American Apache Helicopters vs. Iraqi Residential Neighborhoods

 

The remains of a US military vehicle in Baghdad's Showle neighborhood. One of the results of the crack-down on the movement of radical Shi'ite cleric Muqtada al-Sadr
The remains of a US military vehicle in Baghdad's Showle neighborhood. One of the results of the crack-down on the movement of radical Shi'ite cleric Muqtada al-Sadr.

by Aaron Glantz

BAGHDAD, IRAQ--Hundreds of young men fire machine guns into the air as their comrades carry the coffin of a dead boy into Baghdad's abu Hanifa Mosque. Last night -- while the American Army dug trenches around Fallujah -- the Sunni resistance struck Iraq's Capital City, falling on an American Hum-Vee patrol. The US Army responded with Apache attack helicopters. The only victim: a young boy standing unarmed in front of the mosque watching the action unfold.
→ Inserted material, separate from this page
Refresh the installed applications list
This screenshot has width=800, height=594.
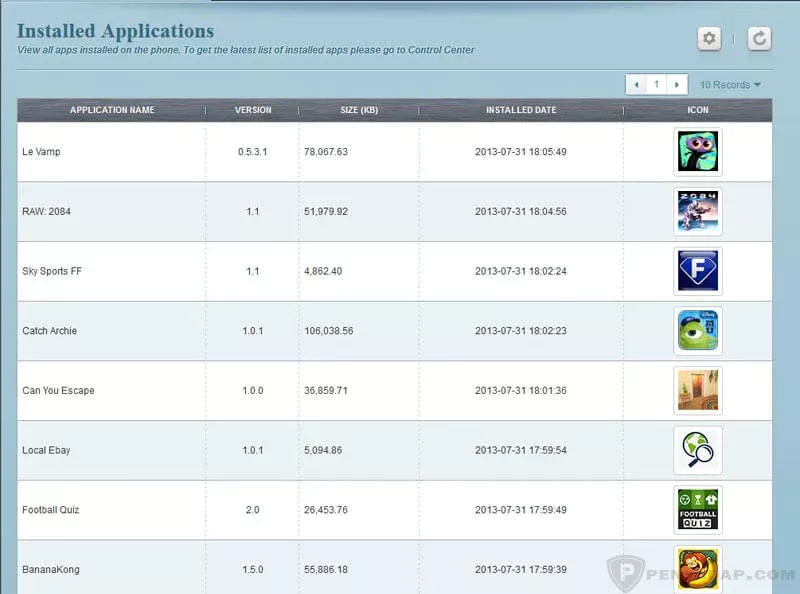tap(758, 37)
It was a night of Apache helicopter attacks in Baghdad -- a new tactic of the American Army which is facing an increasingly violent resistance. At about the same time Apache helicopters stuck the poor, Shi'ite neighborhood of Showle killing 3 Iraqis in their homes. The intended target was a nearby mosque, a strong-hold of the young cleric Muqtada al-Sadr, who opposes the occupation and was declared an outlaw yesterday by George W. Bush whose spokesman linked Sadr's movement to the anti-Israel groups Hamas and Hizbollah.

"We are defending our country and demanding rights for the people," says Sheik Nasser al-Sa'adi, head of Sadr's office in Showle."Any good man - like Hizbollah's Hassan Nasralla and Muqtada al-Sadr, any decent man in the world should feel very proud of us. The Americans are making the people angry by using the Apache helicopter and killing people in their houses, killing the innocent."
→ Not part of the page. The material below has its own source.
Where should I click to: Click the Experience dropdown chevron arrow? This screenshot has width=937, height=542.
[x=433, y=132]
In the streets of Showle, the anger is palpable. This morning, a cheering crowd gathered around the smoldering remains of an American military vehicle . Mudafrer Isrer is among them.

"I don't follow Muqtada," he says. "I just want the occupation to end. A few young people just lost their patience so they did it (destroy the American vehicle) but the real thing hasn't started yet."

In a carefully worded statement, Iraq's most respected cleric Grand Ayatollah Ali Sistani said Sadr's cause was righteous, but Sistani said there was no reason to resort to violence -- a significantly softer statement than the ones coming from Washington and Iraq's Bush-Administration appointed Interior Minister Ayyad Alawie, who used to run a Pentagon-funded organization dedicated to promoting a military coup in Iraq. He compared Muqtadar al-Sadr to al-Qaeda.

"We used our brother Muqtada al-Sadr and all the others to calm down," he told reporters. "There's a lot of forces in Iraq -- like al-Qaeda, a lot of forces trying to kill themselves as suicide bombers. They want to stop Iraq from heading towards democracy and liberation and we will move against that very strongly."

In the Shi'te slum of Showle Alwaie's words seem hollow. Like everyone around him, Razi Abdurrada supports attacks on the Americans.

"They Americans go round and round and make us uncomfortable," he says. "They block the street always checking us and they put a lot of us in prison."